(DIRECTIVES)
1/ Name every person mentioned in the mailing-list post below about WAL archiving.
2/ Quote the mailing-list post about WAL archiving from "The database will" to "sized for that.".

On Wed, 20 Aug 2008, Glen Parker wrote:
Greg Smith wrote:
2) If there is a problem with the network drive, the slow/blocked network
write is not happening where the database is waiting for it.
This is not really a consideration, is it? I was under the impression that
no other database activity blocks waiting for the archiver.
The database will continue accumulating WAL segments it can't recycle if
the archiver keeps failing, which can cause the size of the pg_xlog
directory (often mounted into a separate, smaller partition or disk) to
increase dramatically. You do not want to be the guy who caused the
database to go down because the xlog disk filled after some network mount
flaked out. I've seen that way too many times in WAN environments where
the remote location was unreachable for days, due to natural disaster for
example, and since under normal operation pg_xlog never got very big it
wasn't sized for that.
It will also slow things down a bit under heavy write loads, as every
segment change will result in creating a new segment file rather than
re-using an old one.
You also don't want to be the guy who has to explain why the database is
taking hours to come back up again after it crashed and has 4000 WAL
segments to replay, because archiving failed for a long time and prevented
proper checkpoints (ask Robert Treat if you don't believe me, he also once
was that guy). While occasional archiving failures are tolerated just
fine and you can catchup later, a design that presumes it's OK for them to
happen for extended periods is not optimal. A crash after an excess of
segments have accumulated can result in a large amount of replay downtime
for the server, and in some environments (where the primary is very
redundant for example) the risk of that is worse than saying your PITR
backup is hosed and just throwing away the segments if you can't transfer
them to the backup for some reason.
3) In an emergency where the usual network drive is unavailable, you can
temporarily change your archive strategy without touching the database
server's configuration.
That's just as true with the direct write method. You simply change the
archive script to do nothing and return a failed exit status. The DBMS will
keep trying until you change it back, and then everything catches up and
proceeds as normal.

(DATASET EXCERPT)
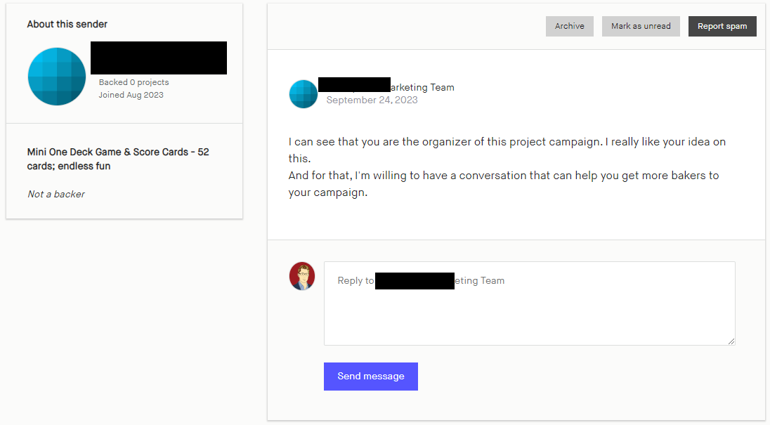
Task: Click your own profile avatar beside the reply box
Action: (302, 276)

(WRITTEN ANSWERS)
1/
Glen Parker
Greg Smith
Robert Treat

2/
The database will continue accumulating WAL segments it can't recycle if
the archiver keeps failing, which can cause the size of the pg_xlog
directory (often mounted into a separate, smaller partition or disk) to
increase dramatically. You do not want to be the guy who caused the
database to go down because the xlog disk filled after some network mount
flaked out. I've seen that way too many times in WAN environments where
the remote location was unreachable for days, due to natural disaster for
example, and since under normal operation pg_xlog never got very big it
wasn't sized for that.